UTG フロップ シングルレイズドポット
UTG Flop Single Raised Pot
UTGフロップシングルレイズポット UTGプレイヤーがプリフロップで唯一のレイズを行い、フロップまでにリレイズやオールインが発生していないポットを指します。
概要
UTGフロップ・シングルレイズポットは、テキサスホールデムでよく見られるシチュエーションで、UTGプレイヤーがプリフロップでシングルレイズ(UTGのみがレイズし、他のプレイヤーはコールかフォールド、誰も再レイズしない)を行い、その後フロップに進んだ時のポットの状態を指します。この時点でのポットサイズは、初期ブラインドにUTGのレイズとコーラーが支払った金額を加えたものです。フロップではUTGが最初にアクションを行います。
典型的な状況と戦略
UTGのレンジは一般的にタイトであると考えられます。ポジションが不利なため、強いスターティングハンドでのみポットに参加するからです。シングルレイズポットでは、UTGのレンジには高いペア、高いカード、スーテッドコネクターなどが含まれます。フロップでは、UTGはポジションの不利を抱えつつ、コンティニュエーションベット(c-bet)をするかどうかを決定します。

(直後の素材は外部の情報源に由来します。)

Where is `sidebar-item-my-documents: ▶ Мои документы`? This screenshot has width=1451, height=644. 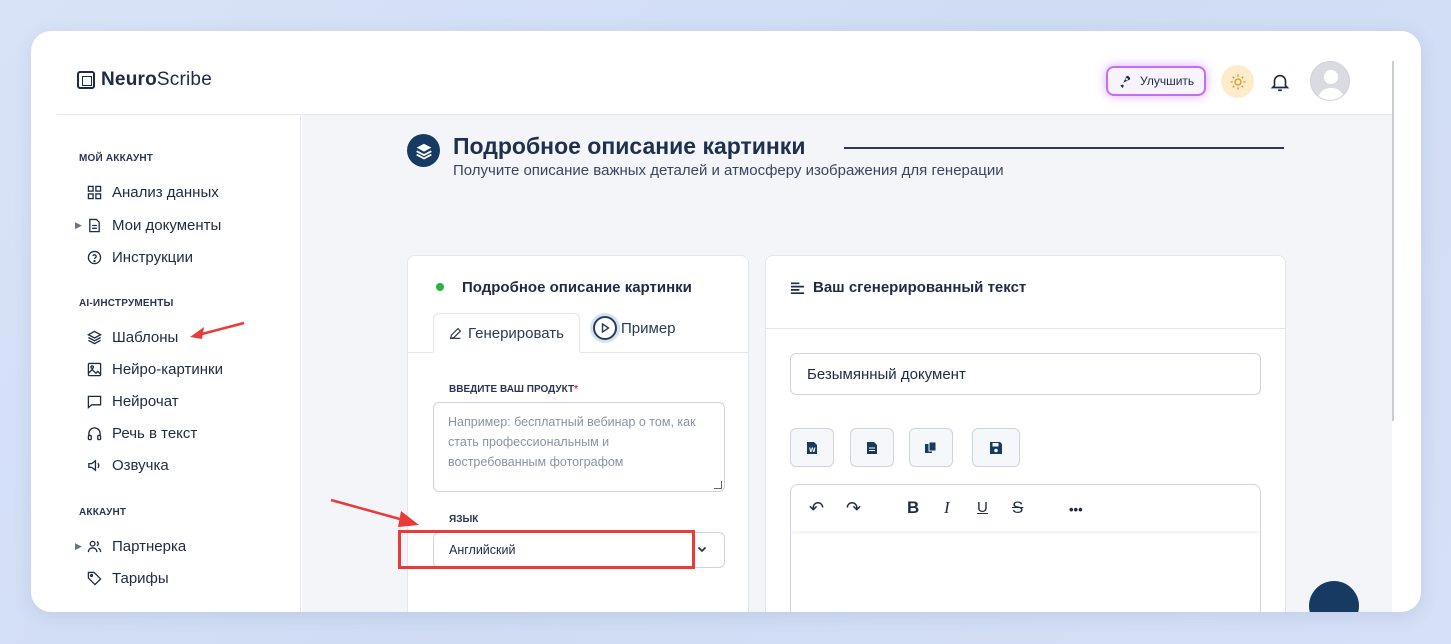
sidebar-item-my-documents: ▶ Мои документы is located at coordinates (148, 226).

- フロップ構成の影響: ドライフロップ(例:K♠7♦2♣)では、UTGのc-bet頻度が高くなります。ウェットフロップ(例:8♥9♥T♣)ではUTGはc-bet頻度を減らし、ポットコントロールのためにチェックを多く行います。
- ポジションとレンジ: UTGのレンジはフロップにヒットする確率が約30%~40%程度であるため、c-bet頻度は一般的に約60%~70%(相手のタイプやスタックサイズに依存)です。

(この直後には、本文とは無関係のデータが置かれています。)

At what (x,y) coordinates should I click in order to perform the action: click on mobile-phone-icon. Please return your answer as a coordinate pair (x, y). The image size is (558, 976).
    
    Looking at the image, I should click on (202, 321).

- 防御戦略: コーラー(通常はミドルポジションかレイトポジション)は、ミドルペア、ドロー、弱いペアなどでUTGのc-betに対抗し、改善しなかったローカード(例:Aハイ)はフォールドします。
重要な概念
- レンジの強さ: シングルレイズポットにおけるUTGのレンジは、コーラーに比べて通常高いアップサイド(例:トップペア・トップキッカー)を持ちますが、全体的なハンドの強さの分布は狭くなります。

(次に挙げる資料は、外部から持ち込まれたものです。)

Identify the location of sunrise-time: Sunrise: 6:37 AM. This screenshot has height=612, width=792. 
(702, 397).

- バランスとエクスプロイト: 熟練プレイヤーはフロップで混合戦略(チェックまたはベット)を用いて、バリューベットとブラフのバランスを取ります。アグレッシブな相手に対しては、UTGはチェックレイズの頻度を上げることがあります。
- スタックの深さ: 通常は初期スタック100ビッグブラインドを想定。ショートスタックではUTGはオールインまたは小さなベットを好み、ディープスタックではポットコントロールが考慮されるようになります。
例(教育的)
ブラインド10/20と仮定。UTGが60にレイズ、ボタンがコール。フロップ: A♥9♦3♠。UTGのレンジはAQ+、99、および一部のスーテッドコネクターを含む。UTGはAQでポットの60%をベットするか、99でトラップのためにチェックする可能性があります。ボタンがK♥Q♥を持っている場合はフォールド、9♣8♣を持っている場合はコールまたはレイズします。